[Data listing Boundary: Start]
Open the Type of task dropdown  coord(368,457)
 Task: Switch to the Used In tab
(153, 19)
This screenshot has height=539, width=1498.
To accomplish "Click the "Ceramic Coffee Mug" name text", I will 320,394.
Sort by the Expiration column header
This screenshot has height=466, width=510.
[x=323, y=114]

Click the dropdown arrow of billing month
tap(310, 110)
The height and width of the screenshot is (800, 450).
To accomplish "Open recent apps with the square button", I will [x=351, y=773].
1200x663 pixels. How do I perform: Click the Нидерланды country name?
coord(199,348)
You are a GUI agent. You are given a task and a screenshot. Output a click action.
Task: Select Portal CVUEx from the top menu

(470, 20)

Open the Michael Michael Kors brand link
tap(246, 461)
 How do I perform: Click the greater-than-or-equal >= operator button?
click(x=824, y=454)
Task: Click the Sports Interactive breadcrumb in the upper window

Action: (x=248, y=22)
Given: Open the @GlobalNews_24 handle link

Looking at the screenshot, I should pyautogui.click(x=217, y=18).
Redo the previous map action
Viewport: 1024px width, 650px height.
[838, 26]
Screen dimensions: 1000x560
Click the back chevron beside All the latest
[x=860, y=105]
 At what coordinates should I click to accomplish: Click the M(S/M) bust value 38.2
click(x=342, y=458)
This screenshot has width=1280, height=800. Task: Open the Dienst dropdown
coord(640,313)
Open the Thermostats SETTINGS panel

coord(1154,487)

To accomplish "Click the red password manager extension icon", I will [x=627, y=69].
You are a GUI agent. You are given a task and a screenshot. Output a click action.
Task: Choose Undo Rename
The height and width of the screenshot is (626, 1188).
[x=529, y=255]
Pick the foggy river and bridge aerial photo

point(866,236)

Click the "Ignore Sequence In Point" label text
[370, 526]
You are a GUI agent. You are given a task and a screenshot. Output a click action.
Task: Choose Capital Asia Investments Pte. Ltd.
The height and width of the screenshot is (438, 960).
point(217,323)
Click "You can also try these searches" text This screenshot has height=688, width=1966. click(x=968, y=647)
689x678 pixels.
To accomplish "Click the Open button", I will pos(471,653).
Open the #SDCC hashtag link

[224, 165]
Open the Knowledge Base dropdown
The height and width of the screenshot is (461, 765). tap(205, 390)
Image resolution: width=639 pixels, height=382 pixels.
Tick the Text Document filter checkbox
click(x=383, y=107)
[Data listing Boundary: End]
■ Task brief ■
What this exercise asks for is the data above, retyped exactly.

■ Problem solution ■
Open the Type of task dropdown  coord(368,457)
 Task: Switch to the Used In tab
(153, 19)
This screenshot has height=539, width=1498.
To accomplish "Click the "Ceramic Coffee Mug" name text", I will 320,394.
Sort by the Expiration column header
This screenshot has height=466, width=510.
[x=323, y=114]

Click the dropdown arrow of billing month
tap(310, 110)
The height and width of the screenshot is (800, 450).
To accomplish "Open recent apps with the square button", I will [x=351, y=773].
1200x663 pixels. How do I perform: Click the Нидерланды country name?
coord(199,348)
You are a GUI agent. You are given a task and a screenshot. Output a click action.
Task: Select Portal CVUEx from the top menu

(470, 20)

Open the Michael Michael Kors brand link
tap(246, 461)
 How do I perform: Click the greater-than-or-equal >= operator button?
click(x=824, y=454)
Task: Click the Sports Interactive breadcrumb in the upper window

Action: (x=248, y=22)
Given: Open the @GlobalNews_24 handle link

Looking at the screenshot, I should pyautogui.click(x=217, y=18).
Redo the previous map action
Viewport: 1024px width, 650px height.
[838, 26]
Screen dimensions: 1000x560
Click the back chevron beside All the latest
[x=860, y=105]
 At what coordinates should I click to accomplish: Click the M(S/M) bust value 38.2
click(x=342, y=458)
This screenshot has width=1280, height=800. Task: Open the Dienst dropdown
coord(640,313)
Open the Thermostats SETTINGS panel

coord(1154,487)

To accomplish "Click the red password manager extension icon", I will [x=627, y=69].
You are a GUI agent. You are given a task and a screenshot. Output a click action.
Task: Choose Undo Rename
The height and width of the screenshot is (626, 1188).
[x=529, y=255]
Pick the foggy river and bridge aerial photo

point(866,236)

Click the "Ignore Sequence In Point" label text
[370, 526]
You are a GUI agent. You are given a task and a screenshot. Output a click action.
Task: Choose Capital Asia Investments Pte. Ltd.
The height and width of the screenshot is (438, 960).
point(217,323)
Click "You can also try these searches" text This screenshot has height=688, width=1966. click(x=968, y=647)
689x678 pixels.
To accomplish "Click the Open button", I will pos(471,653).
Open the #SDCC hashtag link

[224, 165]
Open the Knowledge Base dropdown
The height and width of the screenshot is (461, 765). tap(205, 390)
Image resolution: width=639 pixels, height=382 pixels.
Tick the Text Document filter checkbox
click(x=383, y=107)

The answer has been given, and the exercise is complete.